#### EXERCISE INPUTS ####

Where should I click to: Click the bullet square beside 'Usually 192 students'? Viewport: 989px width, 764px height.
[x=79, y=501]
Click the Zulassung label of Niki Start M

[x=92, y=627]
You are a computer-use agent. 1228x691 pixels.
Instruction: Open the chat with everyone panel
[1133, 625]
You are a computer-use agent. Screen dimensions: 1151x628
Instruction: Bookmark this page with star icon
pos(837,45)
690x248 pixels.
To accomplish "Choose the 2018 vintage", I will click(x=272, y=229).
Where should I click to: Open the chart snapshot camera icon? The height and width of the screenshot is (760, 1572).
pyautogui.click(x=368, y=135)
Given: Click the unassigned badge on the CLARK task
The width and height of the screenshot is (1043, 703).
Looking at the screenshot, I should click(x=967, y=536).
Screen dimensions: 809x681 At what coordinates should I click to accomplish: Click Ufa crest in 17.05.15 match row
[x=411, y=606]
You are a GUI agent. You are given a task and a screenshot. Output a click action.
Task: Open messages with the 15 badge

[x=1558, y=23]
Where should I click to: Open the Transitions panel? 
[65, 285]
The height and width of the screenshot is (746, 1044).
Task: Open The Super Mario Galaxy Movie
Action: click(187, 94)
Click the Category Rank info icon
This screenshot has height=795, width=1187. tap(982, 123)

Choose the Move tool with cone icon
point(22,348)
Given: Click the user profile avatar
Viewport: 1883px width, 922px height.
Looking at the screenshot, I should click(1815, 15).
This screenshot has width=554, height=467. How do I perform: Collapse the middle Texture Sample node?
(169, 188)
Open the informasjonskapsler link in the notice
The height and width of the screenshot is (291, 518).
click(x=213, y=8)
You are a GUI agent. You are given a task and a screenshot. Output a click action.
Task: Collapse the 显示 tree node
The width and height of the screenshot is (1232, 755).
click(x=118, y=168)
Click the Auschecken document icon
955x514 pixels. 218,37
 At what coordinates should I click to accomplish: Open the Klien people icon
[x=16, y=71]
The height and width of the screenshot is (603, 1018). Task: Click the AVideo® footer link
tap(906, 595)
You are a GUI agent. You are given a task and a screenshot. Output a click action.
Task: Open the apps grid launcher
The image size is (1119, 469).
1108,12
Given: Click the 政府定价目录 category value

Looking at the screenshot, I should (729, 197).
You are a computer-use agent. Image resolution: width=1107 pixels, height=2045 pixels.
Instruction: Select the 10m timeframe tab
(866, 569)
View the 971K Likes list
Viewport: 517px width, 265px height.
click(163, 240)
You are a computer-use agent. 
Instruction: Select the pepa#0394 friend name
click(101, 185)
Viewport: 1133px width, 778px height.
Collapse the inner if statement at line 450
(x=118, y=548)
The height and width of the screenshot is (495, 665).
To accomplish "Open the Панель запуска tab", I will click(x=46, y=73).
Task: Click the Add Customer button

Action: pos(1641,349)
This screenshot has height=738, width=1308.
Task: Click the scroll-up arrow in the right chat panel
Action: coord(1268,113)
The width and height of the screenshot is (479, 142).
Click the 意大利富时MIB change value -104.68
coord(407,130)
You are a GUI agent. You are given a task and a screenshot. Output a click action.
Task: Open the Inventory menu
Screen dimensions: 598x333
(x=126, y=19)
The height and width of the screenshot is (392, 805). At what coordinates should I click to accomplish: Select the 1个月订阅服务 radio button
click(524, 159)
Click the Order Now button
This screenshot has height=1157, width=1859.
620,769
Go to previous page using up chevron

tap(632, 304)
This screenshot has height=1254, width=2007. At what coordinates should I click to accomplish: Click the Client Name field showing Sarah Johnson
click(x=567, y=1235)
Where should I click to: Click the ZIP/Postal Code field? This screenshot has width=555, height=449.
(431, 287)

####

Rewrite the material above, replacing "Transitions" with "Effects" and leaving everything else the same.

## THE COMPLETED TASK
Where should I click to: Click the bullet square beside 'Usually 192 students'? Viewport: 989px width, 764px height.
[x=79, y=501]
Click the Zulassung label of Niki Start M

[x=92, y=627]
You are a computer-use agent. 1228x691 pixels.
Instruction: Open the chat with everyone panel
[1133, 625]
You are a computer-use agent. Screen dimensions: 1151x628
Instruction: Bookmark this page with star icon
pos(837,45)
690x248 pixels.
To accomplish "Choose the 2018 vintage", I will click(x=272, y=229).
Where should I click to: Open the chart snapshot camera icon? The height and width of the screenshot is (760, 1572).
pyautogui.click(x=368, y=135)
Given: Click the unassigned badge on the CLARK task
The width and height of the screenshot is (1043, 703).
Looking at the screenshot, I should click(x=967, y=536).
Screen dimensions: 809x681 At what coordinates should I click to accomplish: Click Ufa crest in 17.05.15 match row
[x=411, y=606]
You are a GUI agent. You are given a task and a screenshot. Output a click action.
Task: Open messages with the 15 badge

[x=1558, y=23]
Where should I click to: Open the Effects panel? 
[65, 285]
The height and width of the screenshot is (746, 1044).
Task: Open The Super Mario Galaxy Movie
Action: click(187, 94)
Click the Category Rank info icon
This screenshot has height=795, width=1187. tap(982, 123)

Choose the Move tool with cone icon
point(22,348)
Given: Click the user profile avatar
Viewport: 1883px width, 922px height.
Looking at the screenshot, I should click(1815, 15).
This screenshot has width=554, height=467. How do I perform: Collapse the middle Texture Sample node?
(169, 188)
Open the informasjonskapsler link in the notice
The height and width of the screenshot is (291, 518).
click(x=213, y=8)
You are a GUI agent. You are given a task and a screenshot. Output a click action.
Task: Collapse the 显示 tree node
The width and height of the screenshot is (1232, 755).
click(x=118, y=168)
Click the Auschecken document icon
955x514 pixels. 218,37
 At what coordinates should I click to accomplish: Open the Klien people icon
[x=16, y=71]
The height and width of the screenshot is (603, 1018). Task: Click the AVideo® footer link
tap(906, 595)
You are a GUI agent. You are given a task and a screenshot. Output a click action.
Task: Open the apps grid launcher
The image size is (1119, 469).
1108,12
Given: Click the 政府定价目录 category value

Looking at the screenshot, I should (729, 197).
You are a computer-use agent. Image resolution: width=1107 pixels, height=2045 pixels.
Instruction: Select the 10m timeframe tab
(866, 569)
View the 971K Likes list
Viewport: 517px width, 265px height.
click(163, 240)
You are a computer-use agent. 
Instruction: Select the pepa#0394 friend name
click(101, 185)
Viewport: 1133px width, 778px height.
Collapse the inner if statement at line 450
(x=118, y=548)
The height and width of the screenshot is (495, 665).
To accomplish "Open the Панель запуска tab", I will click(x=46, y=73).
Task: Click the Add Customer button

Action: pos(1641,349)
This screenshot has height=738, width=1308.
Task: Click the scroll-up arrow in the right chat panel
Action: coord(1268,113)
The width and height of the screenshot is (479, 142).
Click the 意大利富时MIB change value -104.68
coord(407,130)
You are a GUI agent. You are given a task and a screenshot. Output a click action.
Task: Open the Inventory menu
Screen dimensions: 598x333
(x=126, y=19)
The height and width of the screenshot is (392, 805). At what coordinates should I click to accomplish: Select the 1个月订阅服务 radio button
click(524, 159)
Click the Order Now button
This screenshot has height=1157, width=1859.
620,769
Go to previous page using up chevron

tap(632, 304)
This screenshot has height=1254, width=2007. At what coordinates should I click to accomplish: Click the Client Name field showing Sarah Johnson
click(x=567, y=1235)
Where should I click to: Click the ZIP/Postal Code field? This screenshot has width=555, height=449.
(431, 287)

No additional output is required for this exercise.